You need to change the type of parameter from Int
to Integer
.
Let us see examples.
scala> df.printSchema
root
|-- age: integer (nullable = true)
|-- height: integer (nullable = true)
scala> df.show
+---+------+
|age|height|
+---+------+
| 10| 10|
| 10| null|
| 15| null|
+---+------+
val kind = udf((col1: Int, col2: Int) => {
if (col1 < 11) {
"case 1"
} else if (col1 >= 11 && col1 <= 14 && col2 > 2) {
"case 2"
}
else if (col1 > 14 && col1 < 18) {
"case 3"
}
else if (col1 >= 18) {
"case 4"
}
else {
"case 5"
}
}
)
I have 3 rows and the udf looks like yours.

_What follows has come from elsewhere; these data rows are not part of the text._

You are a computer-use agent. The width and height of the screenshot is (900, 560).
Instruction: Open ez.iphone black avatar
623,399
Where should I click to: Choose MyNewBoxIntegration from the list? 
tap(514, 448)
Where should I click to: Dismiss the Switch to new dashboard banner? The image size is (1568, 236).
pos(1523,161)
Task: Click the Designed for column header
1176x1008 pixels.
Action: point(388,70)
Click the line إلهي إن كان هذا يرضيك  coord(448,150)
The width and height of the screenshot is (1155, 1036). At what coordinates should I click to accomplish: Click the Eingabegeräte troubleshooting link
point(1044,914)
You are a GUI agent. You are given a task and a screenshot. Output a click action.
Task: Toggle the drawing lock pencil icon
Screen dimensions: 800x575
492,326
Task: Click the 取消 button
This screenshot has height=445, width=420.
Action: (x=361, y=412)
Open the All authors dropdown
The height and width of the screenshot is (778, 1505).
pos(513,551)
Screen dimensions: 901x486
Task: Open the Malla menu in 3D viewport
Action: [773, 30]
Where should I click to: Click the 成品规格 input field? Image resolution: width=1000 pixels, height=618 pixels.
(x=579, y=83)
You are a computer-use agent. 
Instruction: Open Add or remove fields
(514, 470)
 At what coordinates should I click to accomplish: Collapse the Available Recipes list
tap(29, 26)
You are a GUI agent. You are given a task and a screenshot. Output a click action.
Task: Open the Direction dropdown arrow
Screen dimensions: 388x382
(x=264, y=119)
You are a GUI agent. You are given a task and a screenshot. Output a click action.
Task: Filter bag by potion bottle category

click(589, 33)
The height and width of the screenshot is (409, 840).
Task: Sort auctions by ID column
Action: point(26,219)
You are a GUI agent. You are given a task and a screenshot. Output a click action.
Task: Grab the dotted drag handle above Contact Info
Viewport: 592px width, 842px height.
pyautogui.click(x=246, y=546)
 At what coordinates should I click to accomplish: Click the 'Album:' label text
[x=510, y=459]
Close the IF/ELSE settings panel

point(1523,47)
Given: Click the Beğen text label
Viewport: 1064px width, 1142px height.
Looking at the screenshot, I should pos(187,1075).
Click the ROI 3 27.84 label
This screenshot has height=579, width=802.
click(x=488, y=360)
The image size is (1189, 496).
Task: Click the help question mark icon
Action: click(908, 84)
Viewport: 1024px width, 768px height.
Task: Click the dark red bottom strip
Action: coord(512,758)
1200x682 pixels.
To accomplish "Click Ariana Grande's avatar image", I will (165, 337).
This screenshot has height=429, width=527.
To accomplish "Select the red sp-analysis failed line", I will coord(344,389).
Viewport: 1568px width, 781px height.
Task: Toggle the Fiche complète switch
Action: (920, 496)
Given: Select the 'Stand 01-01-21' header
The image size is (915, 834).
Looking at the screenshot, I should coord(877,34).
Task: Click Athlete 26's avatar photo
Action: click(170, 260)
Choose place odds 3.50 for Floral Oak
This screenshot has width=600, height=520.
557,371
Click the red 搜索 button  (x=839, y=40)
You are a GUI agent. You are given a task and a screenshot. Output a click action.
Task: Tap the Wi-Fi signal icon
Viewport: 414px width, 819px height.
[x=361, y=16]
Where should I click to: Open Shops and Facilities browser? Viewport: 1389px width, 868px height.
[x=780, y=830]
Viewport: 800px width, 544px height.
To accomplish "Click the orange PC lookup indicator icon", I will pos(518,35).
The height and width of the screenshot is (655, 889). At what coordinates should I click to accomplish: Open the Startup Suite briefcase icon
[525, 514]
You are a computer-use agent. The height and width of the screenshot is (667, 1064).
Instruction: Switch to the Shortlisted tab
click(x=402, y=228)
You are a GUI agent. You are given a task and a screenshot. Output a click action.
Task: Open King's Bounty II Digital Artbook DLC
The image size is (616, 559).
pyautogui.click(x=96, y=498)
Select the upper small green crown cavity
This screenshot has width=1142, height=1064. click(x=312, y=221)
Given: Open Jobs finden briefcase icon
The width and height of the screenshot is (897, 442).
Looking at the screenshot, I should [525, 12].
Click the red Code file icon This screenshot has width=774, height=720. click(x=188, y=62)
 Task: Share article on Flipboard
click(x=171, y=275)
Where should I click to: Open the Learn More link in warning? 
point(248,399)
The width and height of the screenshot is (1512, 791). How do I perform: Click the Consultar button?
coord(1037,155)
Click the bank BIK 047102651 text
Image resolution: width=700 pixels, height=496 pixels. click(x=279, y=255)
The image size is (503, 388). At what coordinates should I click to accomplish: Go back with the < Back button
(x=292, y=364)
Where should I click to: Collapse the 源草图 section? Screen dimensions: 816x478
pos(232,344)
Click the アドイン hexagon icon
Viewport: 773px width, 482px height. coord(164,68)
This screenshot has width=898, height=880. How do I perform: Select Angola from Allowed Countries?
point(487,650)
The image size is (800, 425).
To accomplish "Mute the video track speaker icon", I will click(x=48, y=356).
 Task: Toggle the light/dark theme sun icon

When I call the udf, I get null results.
scala> df.withColumn("output", kind(df("age"), df("height"))).show
+---+------+------+
|age|height|output|
+---+------+------+
| 10| 10|case 1|
| 10| null| null|
| 15| null| null|
+---+------+------+
But, If I modify udf like this:
val kind = udf((col1: Integer, col2: Integer) => {
if (col1 < 11) {
"case 1"
} else if (col1 >= 11 && col1 <= 14 && col2 > 2) {
"case 2"
}
else if (col1 > 14 && col1 < 18) {
"case 3"
}
else if (col1 >= 18) {
"case 4"
}
else {
"case 5"
}
}
)
the output does not have null values, because Int
type cannot have null
but Integer
can.
scala> df.withColumn("output", kind(df("age"), df("height"))).show
+---+------+------+
|age|height|output|
+---+------+------+
| 10| 10|case 1|
| 10| null|case 1|
| 15| null|case 3|
+---+------+------+
Upvotes: 1